Government responds to construction needs
Published:  22 July, 2009

LONDON: There are signs that politicians are finally beginning to take notice of the dire state of UK construction.

Said Builders' Merchants Federation managing director, Chris Pateman: "Far more needs to be done by the Government to tackle the growing housing shortage especially the availability of mortgages."

He cited the message from a second House of Commons' Select Committee inquiry published last week.

Another report looking into the key issues affecting housing during the credit crunch the Labour-controlled Communities & Local Government Select Committee - said Alastair Darling's 50m Asset-Backed Guarantee Scheme (ABS) is not working.

Committee chairwoman, Phyllis Starkey, Labour MP for Milton Keynes SW, said: "In its current form, the ABS is impressive but doomed to fail...if the Government is to meet its own housing targets, further steps must be taken to ensure housebuilders can sell the homes they build."

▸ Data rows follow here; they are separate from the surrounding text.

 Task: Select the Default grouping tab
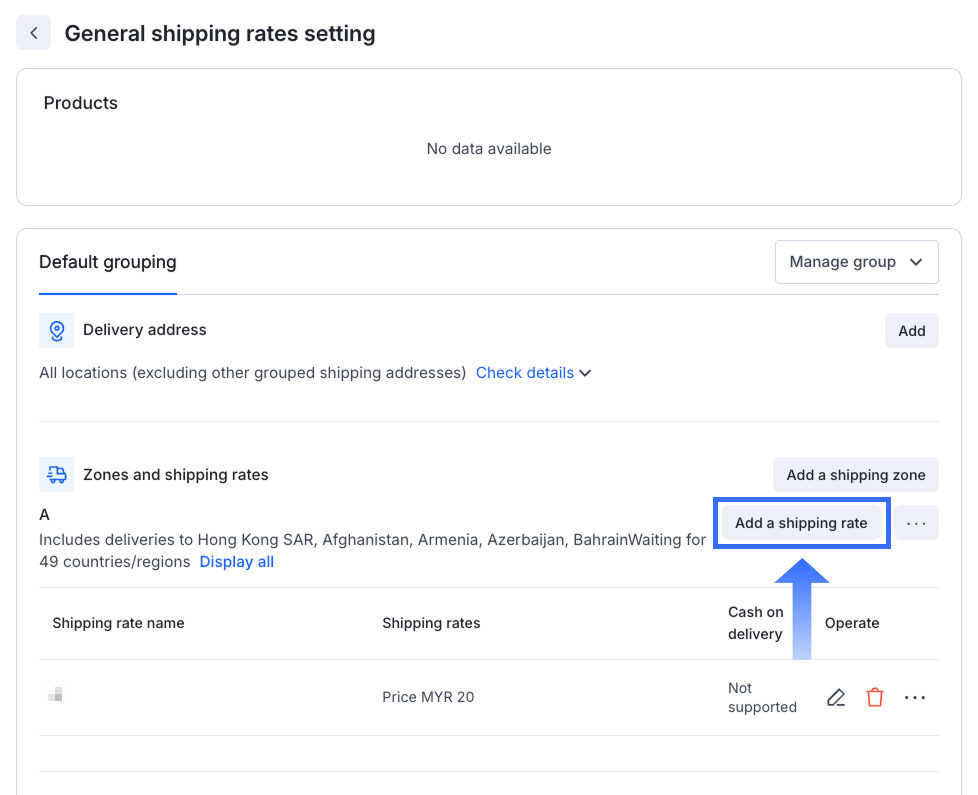click(108, 263)
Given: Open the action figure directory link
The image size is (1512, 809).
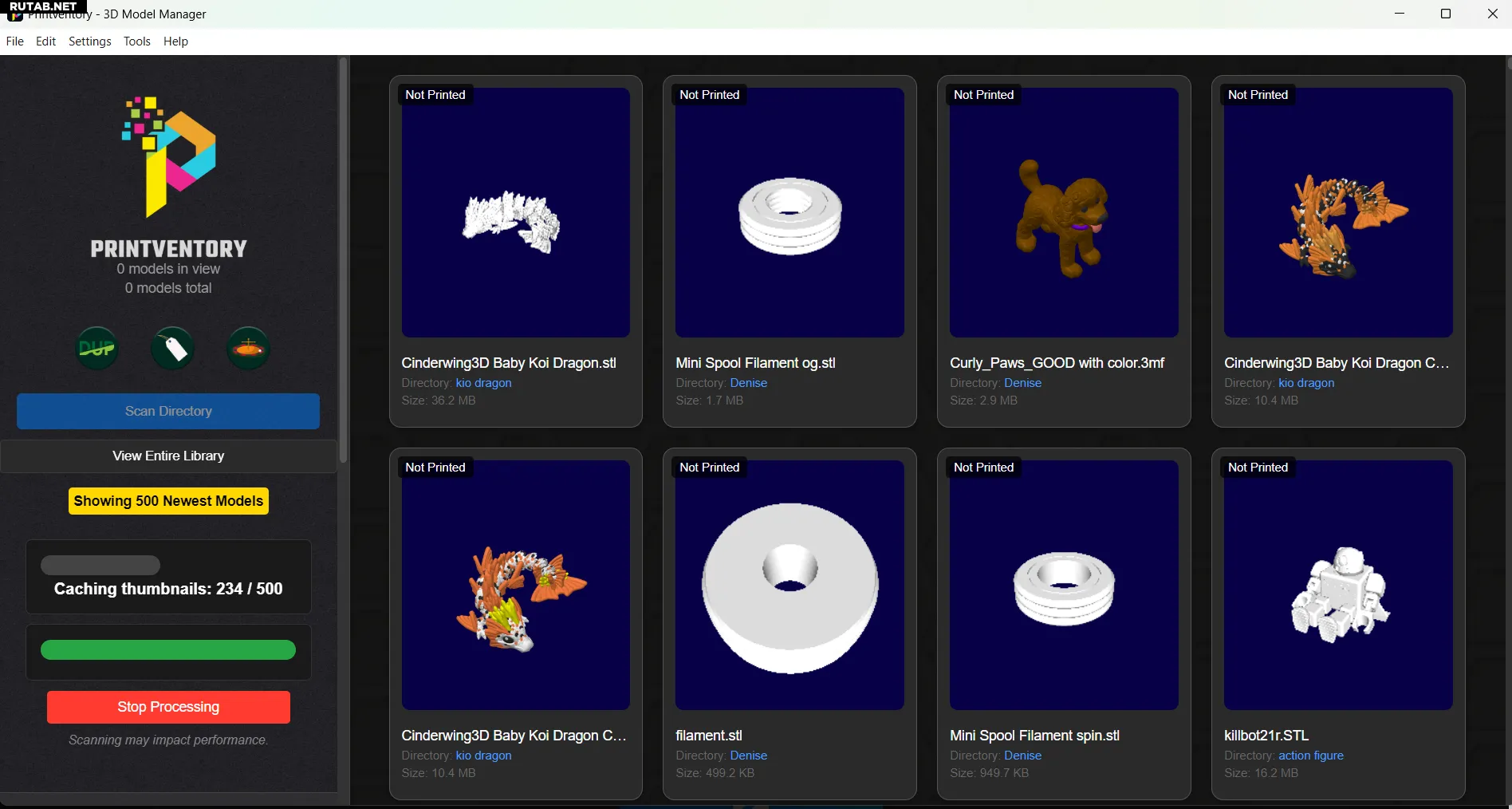Looking at the screenshot, I should [x=1311, y=756].
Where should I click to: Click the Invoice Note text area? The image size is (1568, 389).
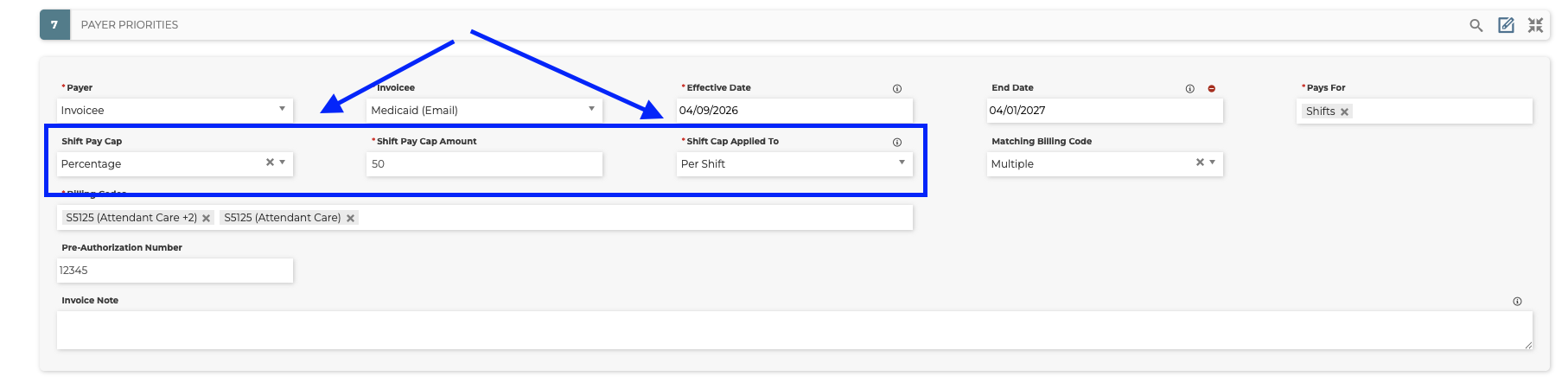tap(794, 330)
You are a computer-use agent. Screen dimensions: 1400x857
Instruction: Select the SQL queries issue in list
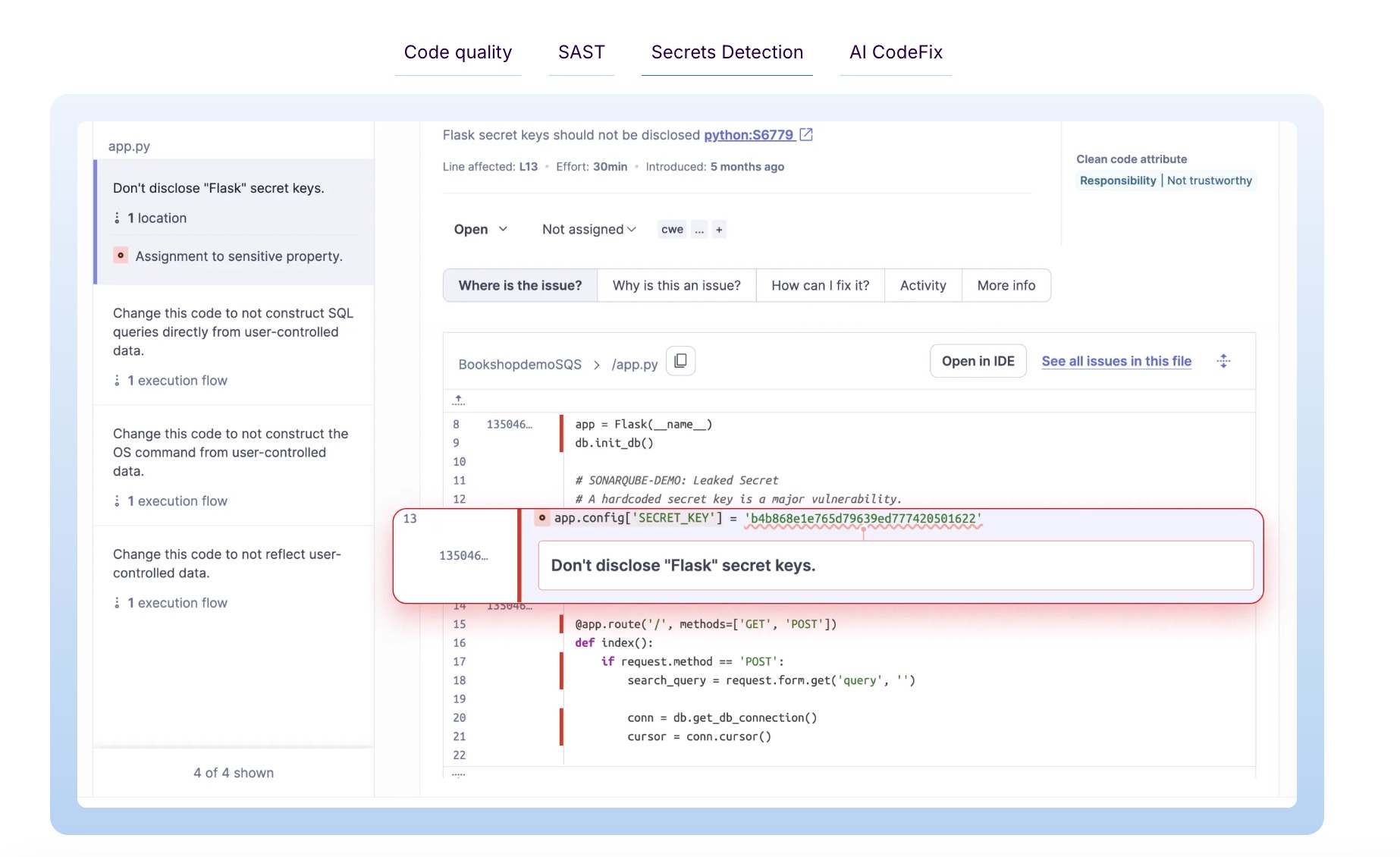233,332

The Select Committee supports the Government's line in sticking to its housebuilding targets despite the credit crunch because they continue to reflect known needs.

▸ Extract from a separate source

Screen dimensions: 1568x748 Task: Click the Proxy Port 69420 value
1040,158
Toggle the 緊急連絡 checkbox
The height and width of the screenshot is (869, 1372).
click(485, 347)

MPs also reiterated the importance of retaining skills to avoid repeating the mistakes of the last recession, pointing out that it took 10 years to regain overall industry capacity.

The conclusions of the Select Committee were enthusiastically welcomed by the BMF, one of the founders of the 'Get Britain Building' campaign.

"Builders' merchants believe the Government is doing nowhere near enough if we are to rescue our companies, save our jobs, retain our skills, keep our apprentices, safeguard our investments and build our way out of recession," said Mr Pateman.

"This report recognises several points that 'Get Britain Building' has been making in the seven months since we started the campaign.

"The findings demonstrate that MPs are hearing an urgent, consistent message from homebuilders, housing associations, mortgage lenders and others who say action is required now to protect the nation's long-term interests. If ministers don't listen and fail to act on what those in housing and construction are saying, the Government is storing up serious problems for the future.

""The Committee's remarks on the high turnover of MPs responsible for housing & planning in Whitehall endorse the BMF's view that ministers cannot be expected to get to grips with the subject if they don't stay long."

'Get Britain Building' predicts over 400 000 construction job losses - in line with respected voices like the Local Government Association who are forecasting 447 000 redundancies between 2008-2010.

The BMF has been arguing that liquidity, responsible bank lending, available credit insurance and prompt payment are central to keeping builders' merchants in business.

"If nothing is done soon, we fear more redundancies by merchants. Over 11 000 jobs have gone since the credit crunch started," said Mr Pateman.

"During 2009, the BMF and its 'Get Britain Building' partners have been campaigning on a platform of policy, tax and administrative issues they want policymakers in government to adopt if construction is to get through the worst economic hardship endured for years."

Construction represents 9% of UK GDP and employs approx seven million people. Official figures released in June reveal the steepest fall in construction output since 1958. Total economic output fell 6.9% between January-March 2009 surpassing earlier estimates of 2.4%.